Setelah lepas dari ketidakpastian di masa pemilu pada tahun 2014, industri konstruksi menjadikan tahun 2015 sebagai momentum untuk mendulang pertumbuhan bisnis. Terlebih lagi, pemerintah sekarang berkonsentrasi membangun berbagai infrastruktur, seperti di program tol laut untuk sektor kemaritiman, Power Plant, dan lainnya. Tentunya, ini menjadi angin segar bagi para pemain industri konstruksi, termasuk PT Brantas Abipraya (Persero) atau Abipraya.
Meski begitu, peta persaingan di industri ini makin ketat. Berbagai amunisi harus dimainkan dengan kreatif untuk memenangkan persaingan. Salah satunya, strategi penentuan harga yang dinilai sangat sensitif memengaruhi indsutri ini. “Pricing kerap menjadi kunci keberhasilan perusahaan. Pricing jelas memengaruhi pertumbuhan bisnis ini. Ketika pricing yang diberlakukan kurang kompetitif, perusahaan akan sulit memenangkan tender.

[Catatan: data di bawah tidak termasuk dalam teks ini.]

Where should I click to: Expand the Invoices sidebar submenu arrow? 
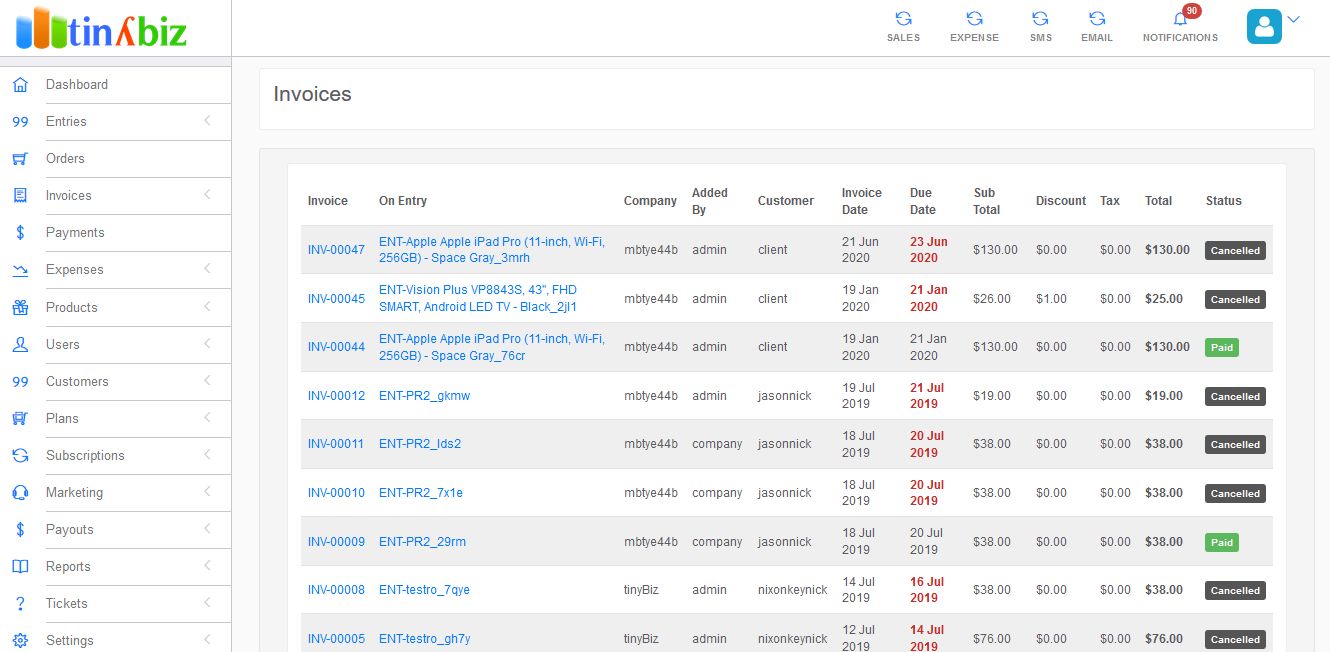207,195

Hasilnya dapat menurunkan omzet dan memengaruhi penjualan kami,” jelas Eko Djati T, Direktur Operasi 1 PT Brantas Abipraya (Persero) saat ditemui Marketeers di kantornya di Jakarta beberapa waktu lalu.

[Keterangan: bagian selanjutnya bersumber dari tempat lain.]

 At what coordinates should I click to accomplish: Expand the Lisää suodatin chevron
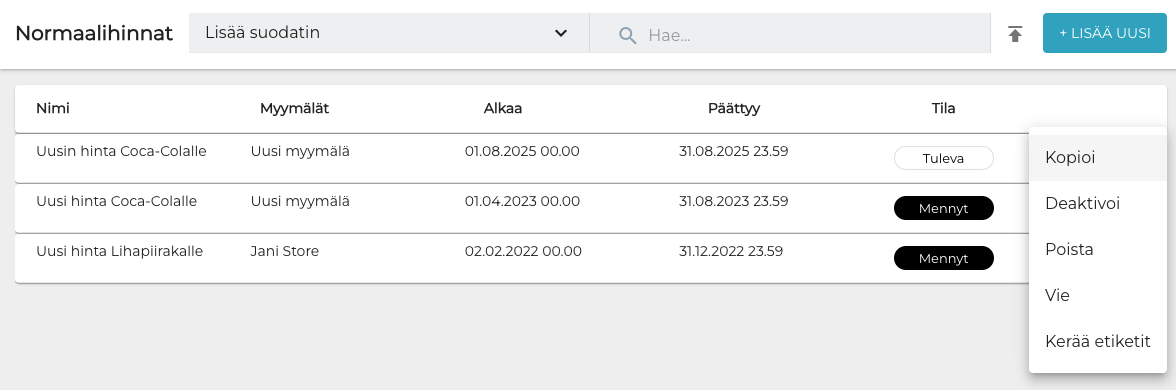point(560,33)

Di dalam melakukan pricing, Abipraya memberikan fokus besar pada empat faktor yang memengaruhinya. Keempat faktor tersebut, antara lain kekuatan kompetitor, kondisi ekonomi, politik, dan kemampuan perusahaan. Dari keempat faktor tersebut, kondisi kekuatan kompetitor dan ekonomi menaruh pengaruh terbesar di industri ini. Untuk itu, Abipraya mengerahkan marketing intelligence yang siap memantau dua kondisi ini dari berbagai sumber. Tujuannya, agar pricing yang ditetapkan oleh Abipraya tetap kompetitif di ranah persaingan saat ini.
Sementara itu, untuk komponen pembentuk harganya, Eko Djati menyebutkan berbagai komponen besar, seperti upah tenaga kerja, material, peralatan dan perlengkapan, tax, serta faktor risiko. “Persentase datang berdasarkan jenis proyek yang dikelola. Secara umum, kebutuhan material dan alat berat mendominasi hingga 40%-50% komponen pembentuk harga. Misalnya, pada proyek sumber daya air dan kebutuhan alat berat yang memakan biaya terbesar. Beda dengan proyek gedung yang banyak memakan biaya pengadaan material,” pungkas Eko Djati.